MATERIAL TO PROCESS:
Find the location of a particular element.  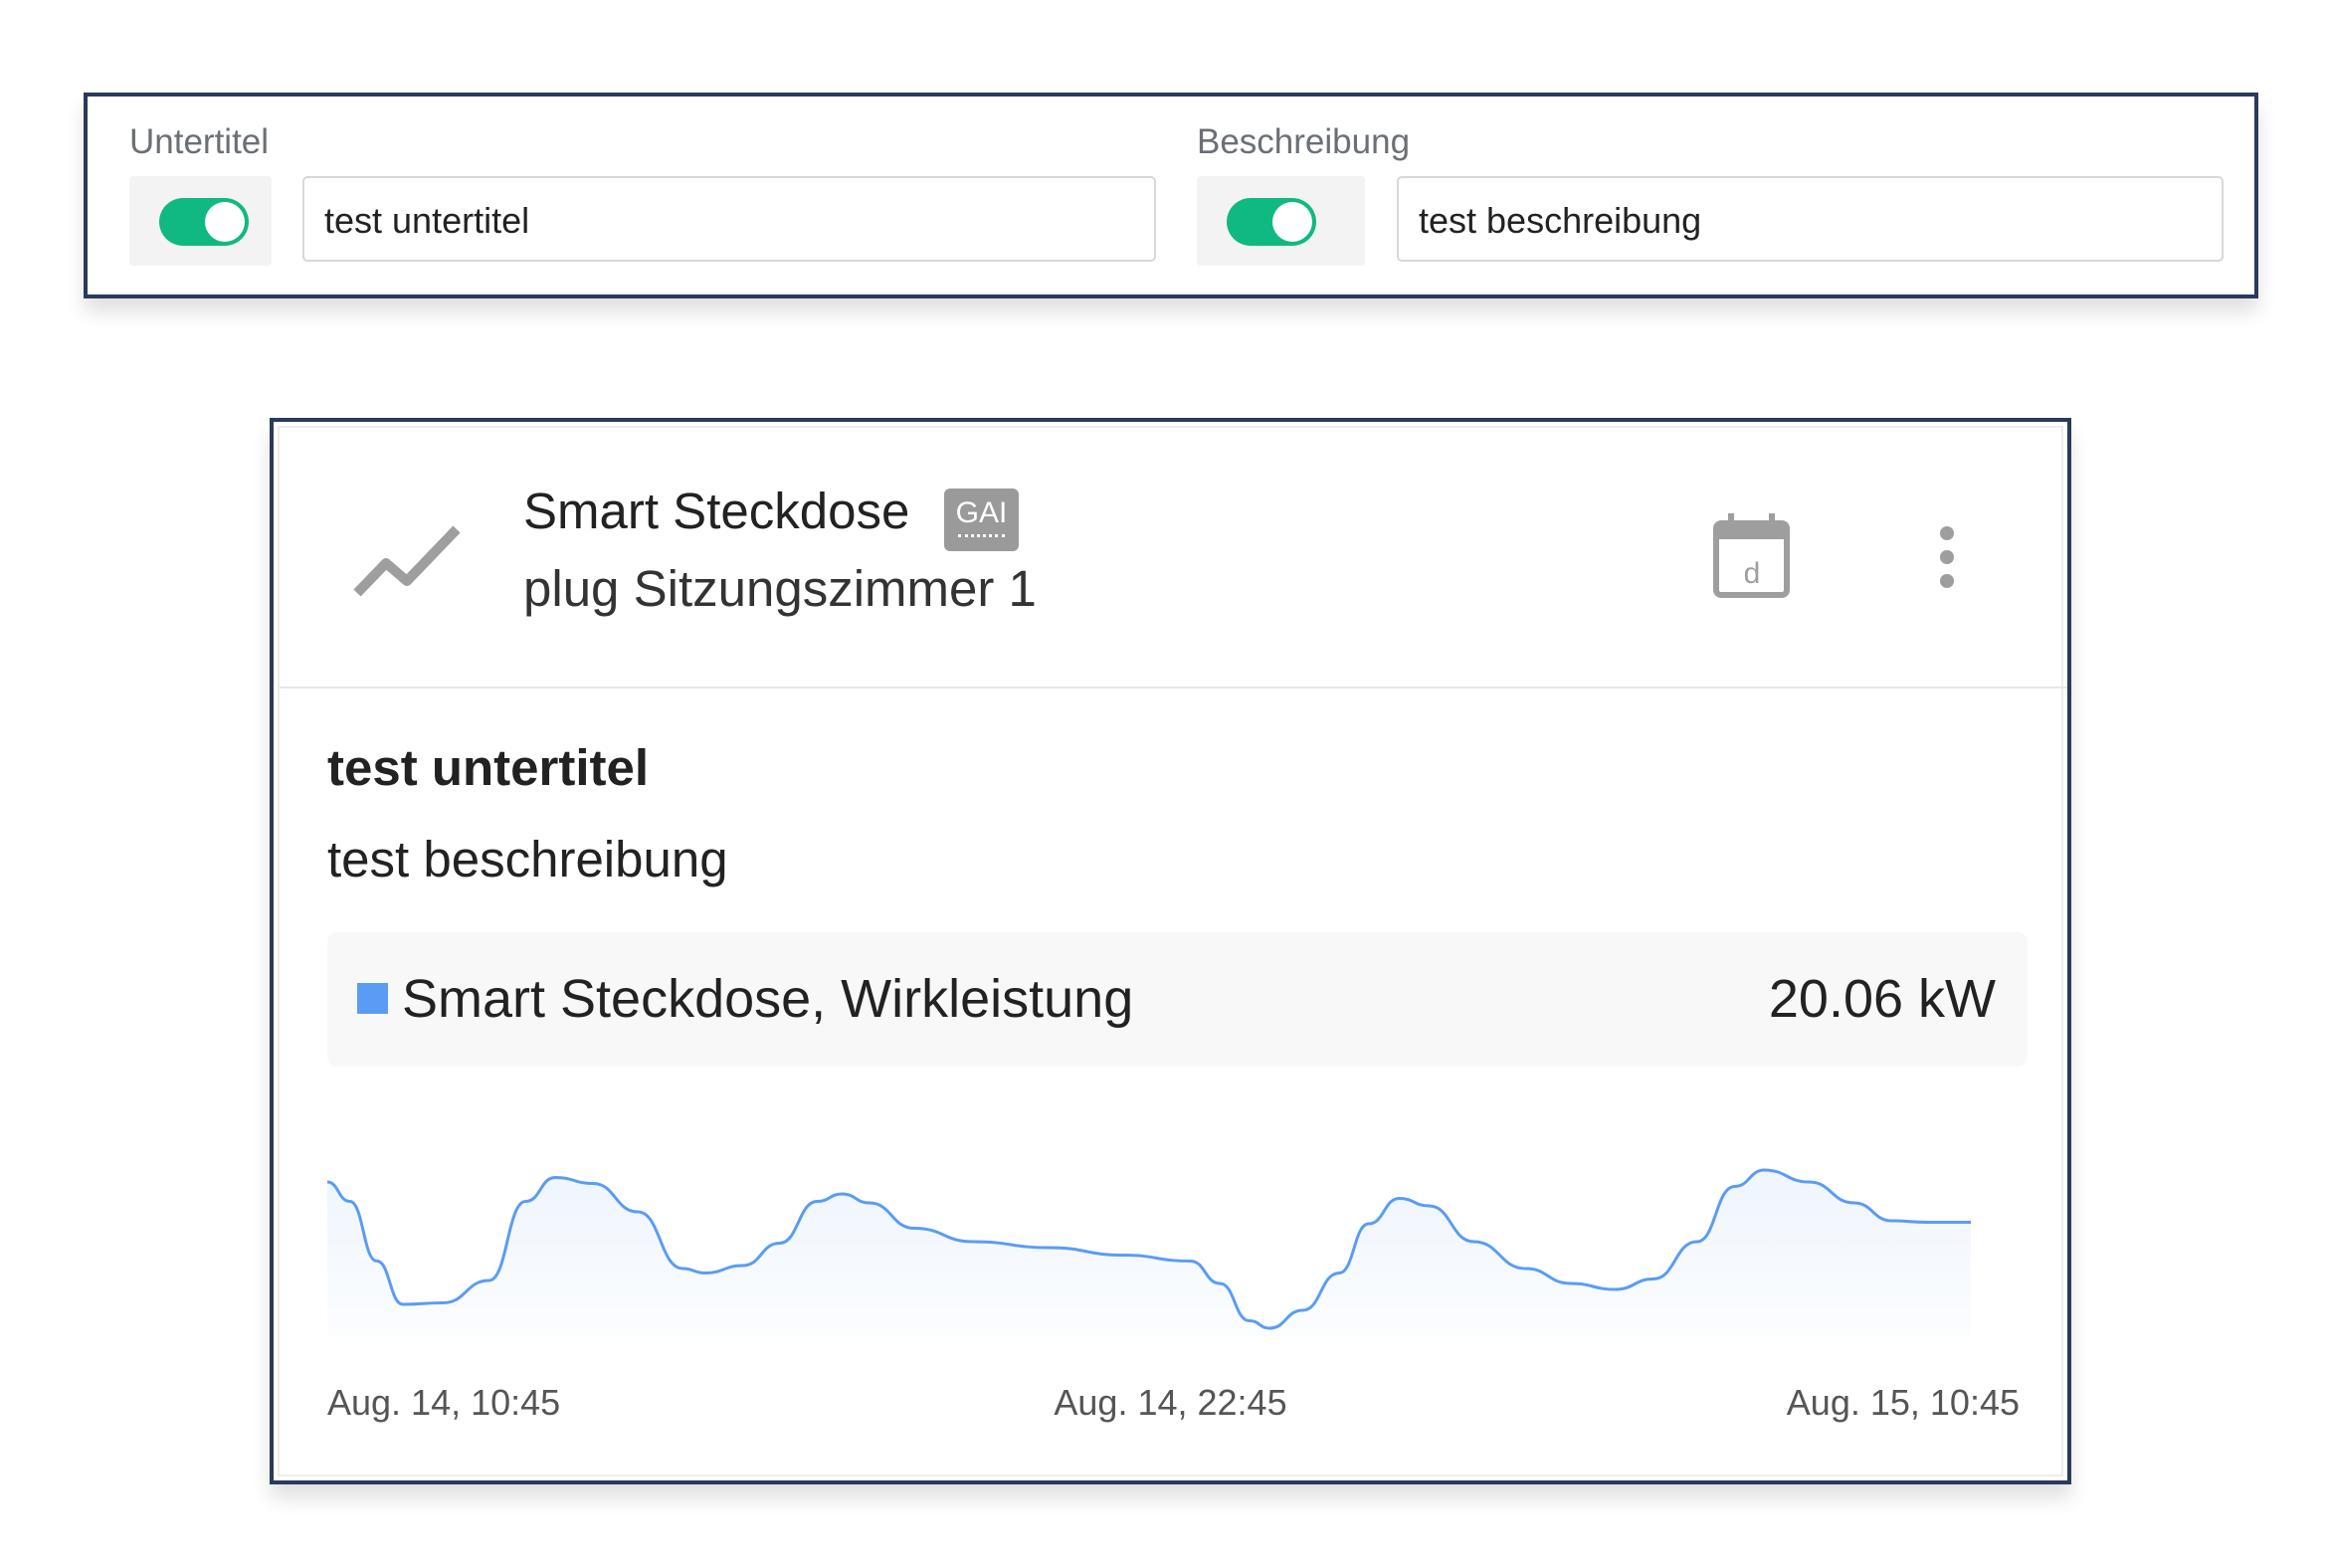

subtitle-label: Untertitel is located at coordinates (200, 142).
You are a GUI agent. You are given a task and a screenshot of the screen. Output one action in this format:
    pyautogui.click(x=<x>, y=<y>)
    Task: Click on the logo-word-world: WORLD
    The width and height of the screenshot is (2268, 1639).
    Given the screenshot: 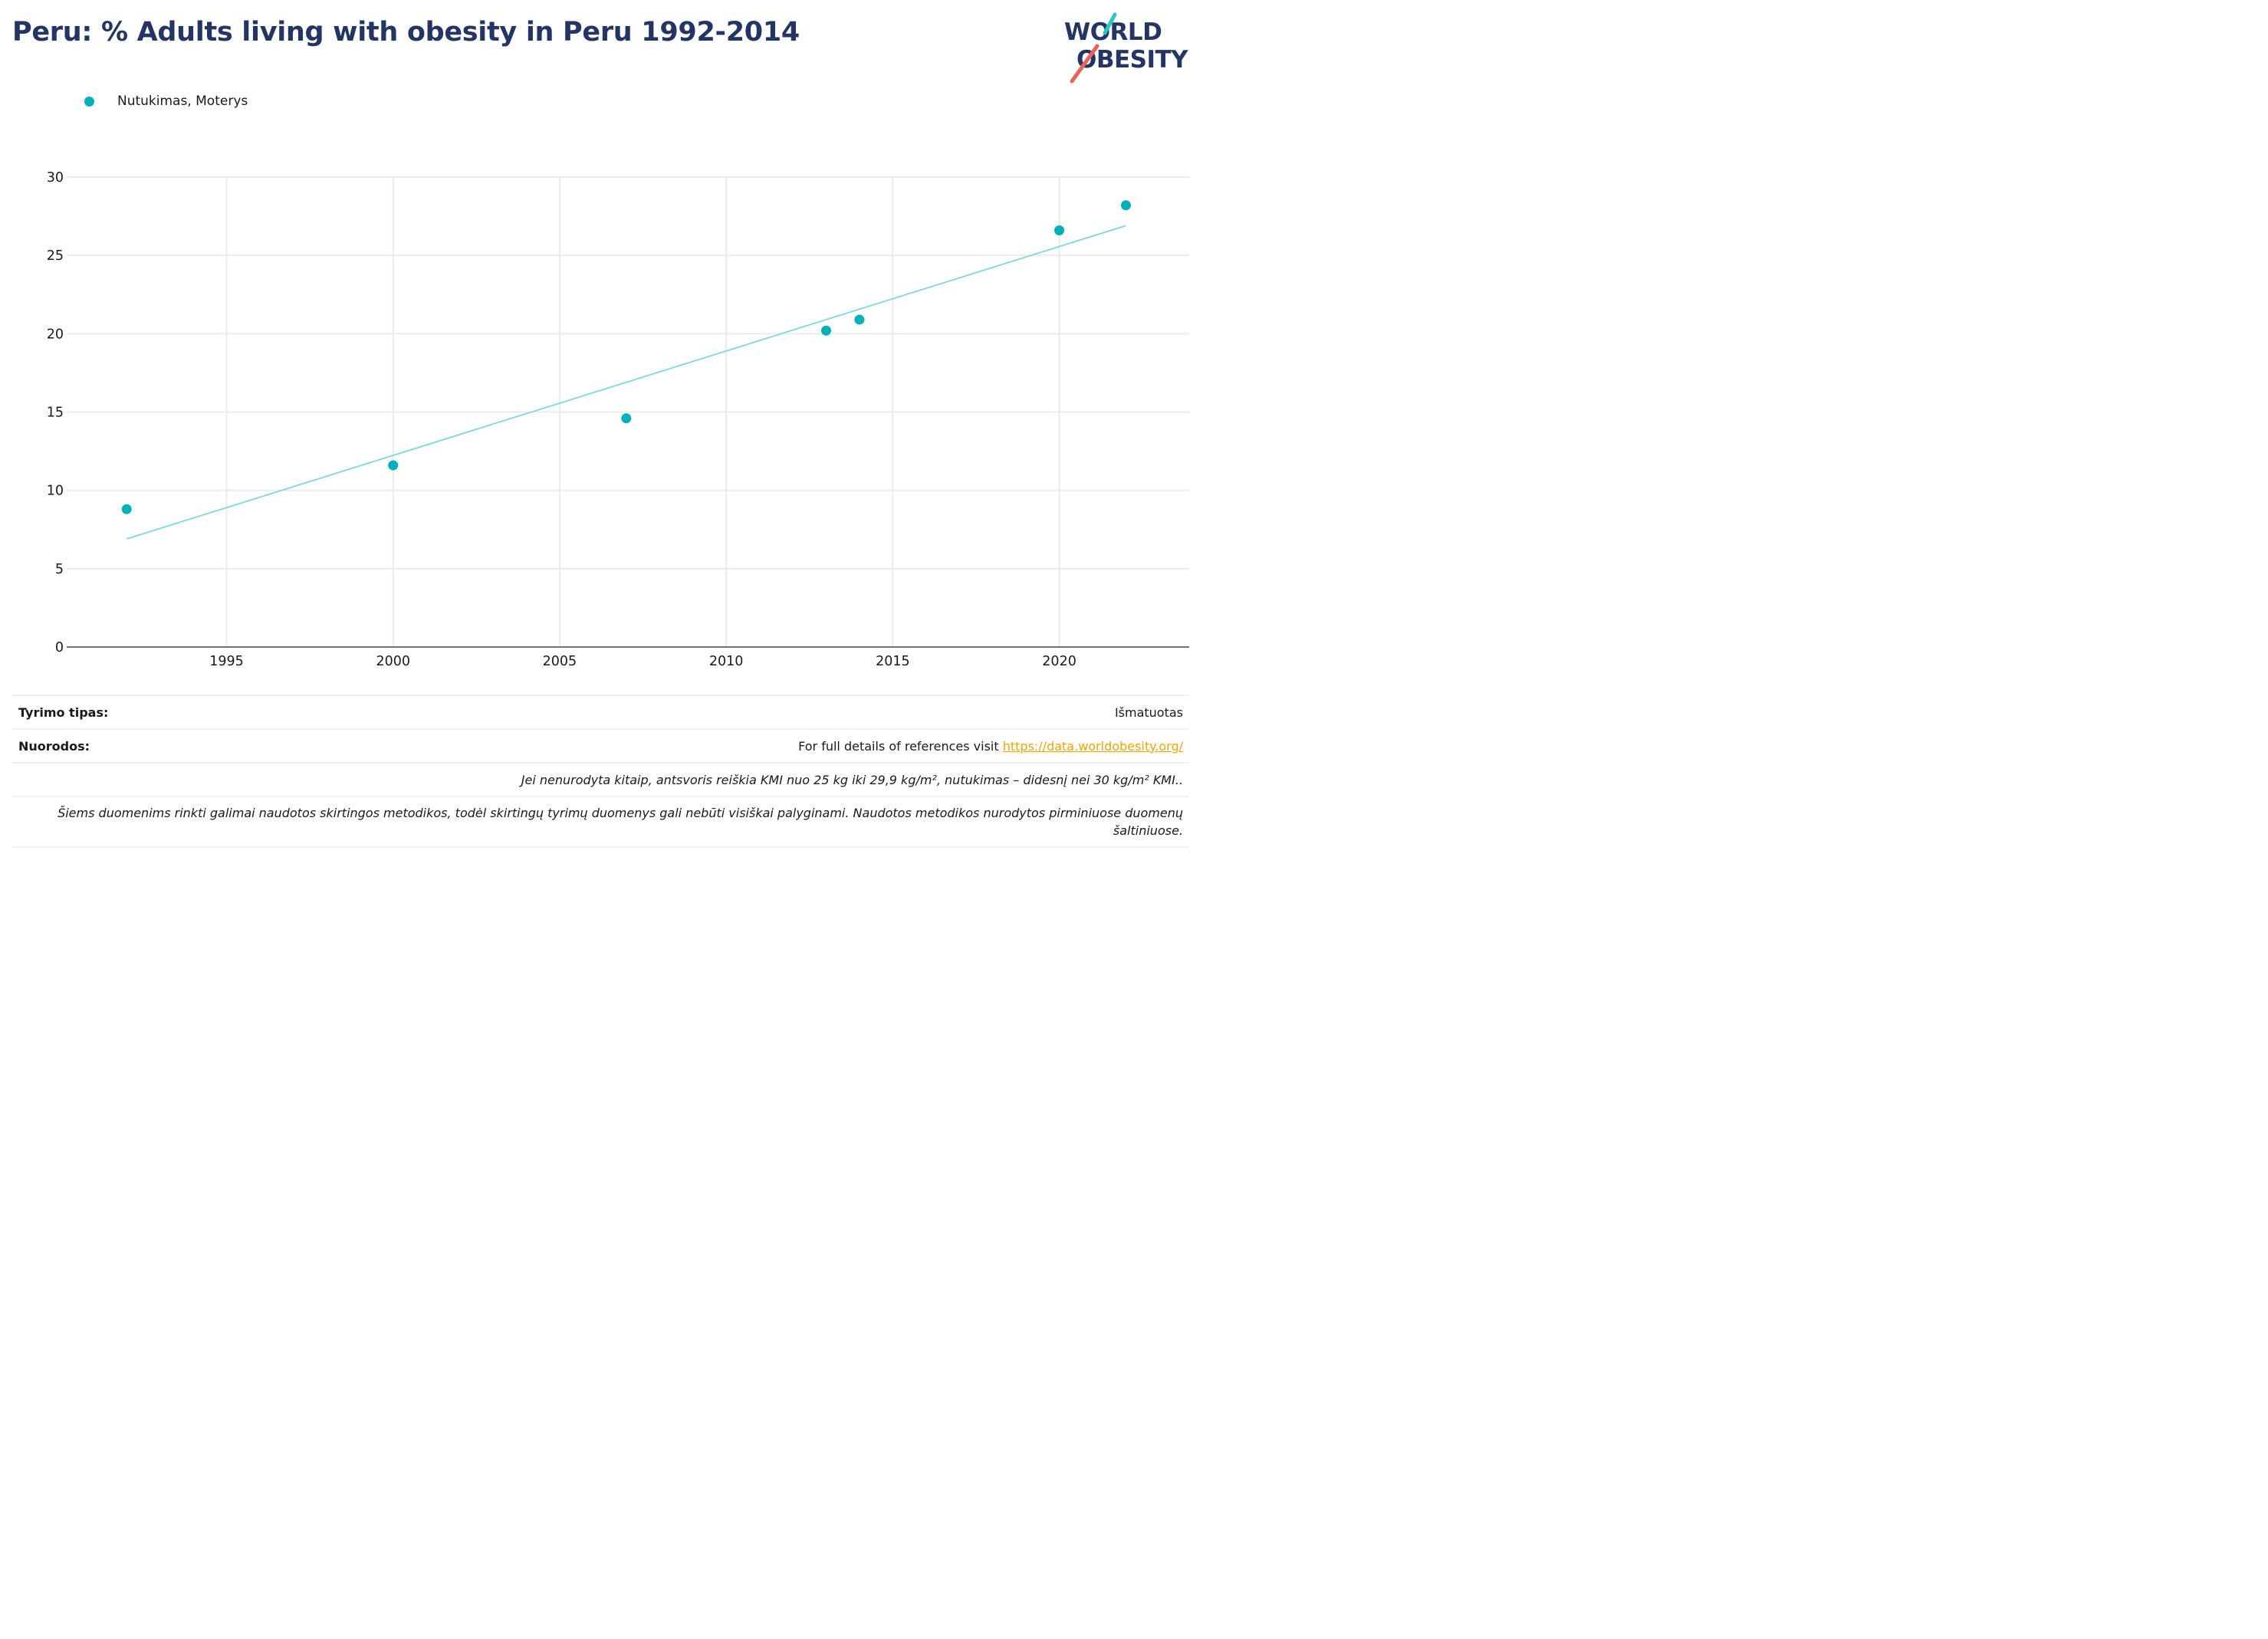 What is the action you would take?
    pyautogui.click(x=1113, y=32)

YOUR INSTRUCTIONS: Duplicate the records starting with the line containing "You are a GUI" and going on through the line containing "The width and".

RESULT:
You are a GUI agent. You are given a task and a screenshot of the screen. Output one action in this format:
    pyautogui.click(x=<x>, y=<y>)
    Task: Click on the logo-word-world: WORLD
    The width and height of the screenshot is (2268, 1639).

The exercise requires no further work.